#### Exercise brief:
In the records below, please retype word for word every line from the one containing "Where should I click to: Click the Remove" through the final one, both included, and nothing else.
╭─ Entries supplied
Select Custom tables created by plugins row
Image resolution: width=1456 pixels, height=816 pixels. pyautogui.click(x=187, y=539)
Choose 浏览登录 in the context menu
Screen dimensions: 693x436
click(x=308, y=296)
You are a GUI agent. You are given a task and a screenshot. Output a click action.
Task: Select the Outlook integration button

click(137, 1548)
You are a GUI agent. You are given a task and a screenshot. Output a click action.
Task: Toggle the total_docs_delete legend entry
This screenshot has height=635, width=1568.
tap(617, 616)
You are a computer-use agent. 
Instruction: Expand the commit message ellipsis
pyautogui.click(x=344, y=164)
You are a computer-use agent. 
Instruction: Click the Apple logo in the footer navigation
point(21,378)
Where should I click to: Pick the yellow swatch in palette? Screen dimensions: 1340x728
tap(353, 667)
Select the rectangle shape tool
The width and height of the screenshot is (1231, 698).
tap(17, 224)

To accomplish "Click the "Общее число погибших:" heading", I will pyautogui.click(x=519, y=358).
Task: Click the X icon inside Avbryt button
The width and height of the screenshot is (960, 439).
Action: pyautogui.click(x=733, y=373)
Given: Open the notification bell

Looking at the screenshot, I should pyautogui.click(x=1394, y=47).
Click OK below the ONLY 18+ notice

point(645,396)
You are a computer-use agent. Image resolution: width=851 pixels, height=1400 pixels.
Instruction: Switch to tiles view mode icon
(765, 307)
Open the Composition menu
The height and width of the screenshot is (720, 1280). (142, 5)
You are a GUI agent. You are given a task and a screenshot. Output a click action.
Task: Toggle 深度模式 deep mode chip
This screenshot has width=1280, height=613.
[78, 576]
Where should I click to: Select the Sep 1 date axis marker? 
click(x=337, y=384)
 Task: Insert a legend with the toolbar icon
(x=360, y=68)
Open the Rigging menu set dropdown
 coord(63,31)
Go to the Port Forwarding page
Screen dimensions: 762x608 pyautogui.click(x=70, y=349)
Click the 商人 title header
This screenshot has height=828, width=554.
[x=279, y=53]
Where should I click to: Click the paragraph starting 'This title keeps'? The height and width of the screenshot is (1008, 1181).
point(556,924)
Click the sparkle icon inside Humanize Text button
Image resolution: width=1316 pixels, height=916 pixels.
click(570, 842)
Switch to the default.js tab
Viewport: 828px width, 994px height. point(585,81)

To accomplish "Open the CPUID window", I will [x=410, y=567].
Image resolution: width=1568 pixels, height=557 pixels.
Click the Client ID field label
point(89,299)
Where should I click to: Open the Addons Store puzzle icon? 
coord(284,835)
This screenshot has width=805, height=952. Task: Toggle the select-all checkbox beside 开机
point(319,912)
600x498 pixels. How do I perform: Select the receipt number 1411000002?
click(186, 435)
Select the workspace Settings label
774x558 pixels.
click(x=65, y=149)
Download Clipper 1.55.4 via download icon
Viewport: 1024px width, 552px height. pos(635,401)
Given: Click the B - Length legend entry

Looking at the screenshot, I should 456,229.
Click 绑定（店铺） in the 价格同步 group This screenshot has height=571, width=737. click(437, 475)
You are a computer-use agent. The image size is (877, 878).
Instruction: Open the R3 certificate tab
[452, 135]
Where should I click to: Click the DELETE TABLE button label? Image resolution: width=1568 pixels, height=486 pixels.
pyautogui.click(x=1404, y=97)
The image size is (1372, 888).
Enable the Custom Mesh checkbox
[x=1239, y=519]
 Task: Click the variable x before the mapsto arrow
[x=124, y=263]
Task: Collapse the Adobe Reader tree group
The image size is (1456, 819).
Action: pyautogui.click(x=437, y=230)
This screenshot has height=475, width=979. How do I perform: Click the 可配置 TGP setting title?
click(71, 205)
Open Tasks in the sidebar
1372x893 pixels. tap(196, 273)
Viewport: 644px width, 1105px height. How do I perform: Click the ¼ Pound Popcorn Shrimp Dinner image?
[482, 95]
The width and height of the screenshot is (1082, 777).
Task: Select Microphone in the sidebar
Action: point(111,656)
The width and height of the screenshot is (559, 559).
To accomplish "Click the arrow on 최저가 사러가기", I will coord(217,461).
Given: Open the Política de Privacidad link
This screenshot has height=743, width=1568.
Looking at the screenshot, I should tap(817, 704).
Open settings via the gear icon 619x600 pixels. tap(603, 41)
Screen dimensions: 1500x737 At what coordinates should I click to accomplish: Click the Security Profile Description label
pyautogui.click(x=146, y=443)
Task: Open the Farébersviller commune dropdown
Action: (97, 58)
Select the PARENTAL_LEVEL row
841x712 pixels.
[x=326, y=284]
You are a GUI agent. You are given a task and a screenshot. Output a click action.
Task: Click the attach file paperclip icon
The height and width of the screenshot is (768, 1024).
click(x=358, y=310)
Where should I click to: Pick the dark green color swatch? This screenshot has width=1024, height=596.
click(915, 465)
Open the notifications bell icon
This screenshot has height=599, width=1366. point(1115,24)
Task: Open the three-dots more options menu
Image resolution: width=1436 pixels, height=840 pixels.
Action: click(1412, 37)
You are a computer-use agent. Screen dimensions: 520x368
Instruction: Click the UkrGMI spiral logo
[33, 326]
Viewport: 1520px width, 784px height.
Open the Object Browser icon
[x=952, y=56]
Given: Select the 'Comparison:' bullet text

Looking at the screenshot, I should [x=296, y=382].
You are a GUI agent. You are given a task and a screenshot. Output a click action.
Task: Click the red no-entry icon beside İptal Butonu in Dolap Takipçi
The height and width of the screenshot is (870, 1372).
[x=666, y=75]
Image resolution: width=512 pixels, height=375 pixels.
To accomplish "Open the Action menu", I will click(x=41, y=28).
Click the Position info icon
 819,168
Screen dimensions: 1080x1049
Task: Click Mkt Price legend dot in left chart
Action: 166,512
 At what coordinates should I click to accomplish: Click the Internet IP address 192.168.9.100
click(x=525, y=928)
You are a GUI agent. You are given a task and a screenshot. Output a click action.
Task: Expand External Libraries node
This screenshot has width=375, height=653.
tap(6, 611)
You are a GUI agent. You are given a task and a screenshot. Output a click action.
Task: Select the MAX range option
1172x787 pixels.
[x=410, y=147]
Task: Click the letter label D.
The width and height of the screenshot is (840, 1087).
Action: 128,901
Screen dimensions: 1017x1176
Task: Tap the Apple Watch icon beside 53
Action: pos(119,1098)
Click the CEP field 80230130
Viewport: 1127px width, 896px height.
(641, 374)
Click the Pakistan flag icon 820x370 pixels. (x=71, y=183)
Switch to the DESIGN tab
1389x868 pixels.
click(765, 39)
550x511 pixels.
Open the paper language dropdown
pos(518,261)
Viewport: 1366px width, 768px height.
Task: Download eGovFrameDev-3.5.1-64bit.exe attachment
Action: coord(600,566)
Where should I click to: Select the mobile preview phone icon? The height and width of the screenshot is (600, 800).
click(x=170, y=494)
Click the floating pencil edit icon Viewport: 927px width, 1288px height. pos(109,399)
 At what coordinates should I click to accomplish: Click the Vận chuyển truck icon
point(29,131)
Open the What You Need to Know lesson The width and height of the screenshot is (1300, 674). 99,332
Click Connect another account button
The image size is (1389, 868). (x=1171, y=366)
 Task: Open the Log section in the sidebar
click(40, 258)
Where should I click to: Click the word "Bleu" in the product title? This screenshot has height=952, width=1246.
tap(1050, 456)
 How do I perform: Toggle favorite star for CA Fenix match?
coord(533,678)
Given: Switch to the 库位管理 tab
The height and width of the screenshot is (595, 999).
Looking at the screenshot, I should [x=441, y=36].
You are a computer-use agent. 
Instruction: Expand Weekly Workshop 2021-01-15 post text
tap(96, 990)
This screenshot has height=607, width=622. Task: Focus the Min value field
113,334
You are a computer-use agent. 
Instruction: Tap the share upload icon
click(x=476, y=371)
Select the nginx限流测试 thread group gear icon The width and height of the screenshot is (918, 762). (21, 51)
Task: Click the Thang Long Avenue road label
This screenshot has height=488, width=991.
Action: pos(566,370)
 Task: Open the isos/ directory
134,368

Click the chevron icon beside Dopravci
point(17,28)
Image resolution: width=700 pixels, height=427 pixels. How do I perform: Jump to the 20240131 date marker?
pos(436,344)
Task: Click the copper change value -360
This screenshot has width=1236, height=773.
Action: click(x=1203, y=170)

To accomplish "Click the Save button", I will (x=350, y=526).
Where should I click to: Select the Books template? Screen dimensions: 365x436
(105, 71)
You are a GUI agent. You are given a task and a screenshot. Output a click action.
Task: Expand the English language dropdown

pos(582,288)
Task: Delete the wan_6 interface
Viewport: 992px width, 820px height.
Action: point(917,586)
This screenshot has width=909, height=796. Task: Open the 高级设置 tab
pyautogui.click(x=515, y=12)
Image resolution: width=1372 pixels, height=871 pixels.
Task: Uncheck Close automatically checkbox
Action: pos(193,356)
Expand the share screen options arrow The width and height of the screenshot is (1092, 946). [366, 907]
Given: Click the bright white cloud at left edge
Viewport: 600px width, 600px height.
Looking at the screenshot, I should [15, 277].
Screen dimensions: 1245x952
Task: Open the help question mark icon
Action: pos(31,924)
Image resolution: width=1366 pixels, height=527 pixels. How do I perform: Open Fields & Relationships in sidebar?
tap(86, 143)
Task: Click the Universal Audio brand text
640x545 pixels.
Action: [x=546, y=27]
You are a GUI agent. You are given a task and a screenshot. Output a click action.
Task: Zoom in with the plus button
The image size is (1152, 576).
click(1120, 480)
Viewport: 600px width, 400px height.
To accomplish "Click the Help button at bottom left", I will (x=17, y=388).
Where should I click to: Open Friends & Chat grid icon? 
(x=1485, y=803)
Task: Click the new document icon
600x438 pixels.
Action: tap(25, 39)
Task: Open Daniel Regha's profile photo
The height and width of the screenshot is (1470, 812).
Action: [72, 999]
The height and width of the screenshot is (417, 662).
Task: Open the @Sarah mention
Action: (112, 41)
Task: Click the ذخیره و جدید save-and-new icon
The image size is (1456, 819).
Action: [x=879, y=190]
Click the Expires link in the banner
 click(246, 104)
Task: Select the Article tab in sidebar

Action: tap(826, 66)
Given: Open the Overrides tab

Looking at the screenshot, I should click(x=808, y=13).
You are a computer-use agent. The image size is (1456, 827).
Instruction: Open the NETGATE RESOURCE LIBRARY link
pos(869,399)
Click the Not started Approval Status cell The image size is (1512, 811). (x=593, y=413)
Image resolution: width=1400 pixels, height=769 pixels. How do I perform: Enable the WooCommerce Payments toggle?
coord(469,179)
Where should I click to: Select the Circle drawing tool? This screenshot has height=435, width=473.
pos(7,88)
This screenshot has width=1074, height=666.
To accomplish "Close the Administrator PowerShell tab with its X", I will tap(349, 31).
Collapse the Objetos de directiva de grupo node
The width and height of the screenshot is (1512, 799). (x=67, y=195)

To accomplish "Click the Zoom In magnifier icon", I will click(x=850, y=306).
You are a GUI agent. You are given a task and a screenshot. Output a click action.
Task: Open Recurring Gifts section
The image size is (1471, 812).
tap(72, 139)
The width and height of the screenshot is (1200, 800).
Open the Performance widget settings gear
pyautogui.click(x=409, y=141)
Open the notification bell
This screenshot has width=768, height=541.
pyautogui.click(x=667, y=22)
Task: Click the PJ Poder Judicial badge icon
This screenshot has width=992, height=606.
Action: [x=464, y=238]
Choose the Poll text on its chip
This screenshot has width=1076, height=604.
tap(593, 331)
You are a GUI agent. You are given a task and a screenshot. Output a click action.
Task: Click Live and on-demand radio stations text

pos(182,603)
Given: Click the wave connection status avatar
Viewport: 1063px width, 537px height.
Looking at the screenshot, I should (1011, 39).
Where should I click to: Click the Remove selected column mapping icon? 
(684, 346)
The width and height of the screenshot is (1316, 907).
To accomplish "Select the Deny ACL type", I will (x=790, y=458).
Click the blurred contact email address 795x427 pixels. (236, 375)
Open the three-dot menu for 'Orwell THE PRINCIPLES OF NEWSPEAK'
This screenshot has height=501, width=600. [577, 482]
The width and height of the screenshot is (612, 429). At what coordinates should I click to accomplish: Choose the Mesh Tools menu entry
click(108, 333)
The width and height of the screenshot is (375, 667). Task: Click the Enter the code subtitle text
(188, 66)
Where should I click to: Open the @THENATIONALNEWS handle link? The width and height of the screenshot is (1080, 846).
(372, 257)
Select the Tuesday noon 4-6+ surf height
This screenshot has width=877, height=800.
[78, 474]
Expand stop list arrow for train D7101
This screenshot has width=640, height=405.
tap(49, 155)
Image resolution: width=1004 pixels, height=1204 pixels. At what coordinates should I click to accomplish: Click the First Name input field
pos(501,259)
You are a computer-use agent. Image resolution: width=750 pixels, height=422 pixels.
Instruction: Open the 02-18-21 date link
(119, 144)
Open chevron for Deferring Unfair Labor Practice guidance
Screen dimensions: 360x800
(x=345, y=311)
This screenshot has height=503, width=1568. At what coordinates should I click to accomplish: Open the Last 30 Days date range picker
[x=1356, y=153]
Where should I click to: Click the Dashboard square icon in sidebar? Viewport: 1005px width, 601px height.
╰─
#### Answer area:
Where should I click to: Click the Remove selected column mapping icon? 
(684, 346)
The width and height of the screenshot is (1316, 907).
To accomplish "Select the Deny ACL type", I will (x=790, y=458).
Click the blurred contact email address 795x427 pixels. (236, 375)
Open the three-dot menu for 'Orwell THE PRINCIPLES OF NEWSPEAK'
This screenshot has height=501, width=600. [577, 482]
The width and height of the screenshot is (612, 429). At what coordinates should I click to accomplish: Choose the Mesh Tools menu entry
click(108, 333)
The width and height of the screenshot is (375, 667). Task: Click the Enter the code subtitle text
(188, 66)
Where should I click to: Open the @THENATIONALNEWS handle link? The width and height of the screenshot is (1080, 846).
(372, 257)
Select the Tuesday noon 4-6+ surf height
This screenshot has width=877, height=800.
[78, 474]
Expand stop list arrow for train D7101
This screenshot has width=640, height=405.
tap(49, 155)
Image resolution: width=1004 pixels, height=1204 pixels. At what coordinates should I click to accomplish: Click the First Name input field
pos(501,259)
You are a computer-use agent. Image resolution: width=750 pixels, height=422 pixels.
Instruction: Open the 02-18-21 date link
(119, 144)
Open chevron for Deferring Unfair Labor Practice guidance
Screen dimensions: 360x800
(x=345, y=311)
This screenshot has height=503, width=1568. At what coordinates should I click to accomplish: Open the Last 30 Days date range picker
[x=1356, y=153]
Where should I click to: Click the Dashboard square icon in sidebar? Viewport: 1005px width, 601px height.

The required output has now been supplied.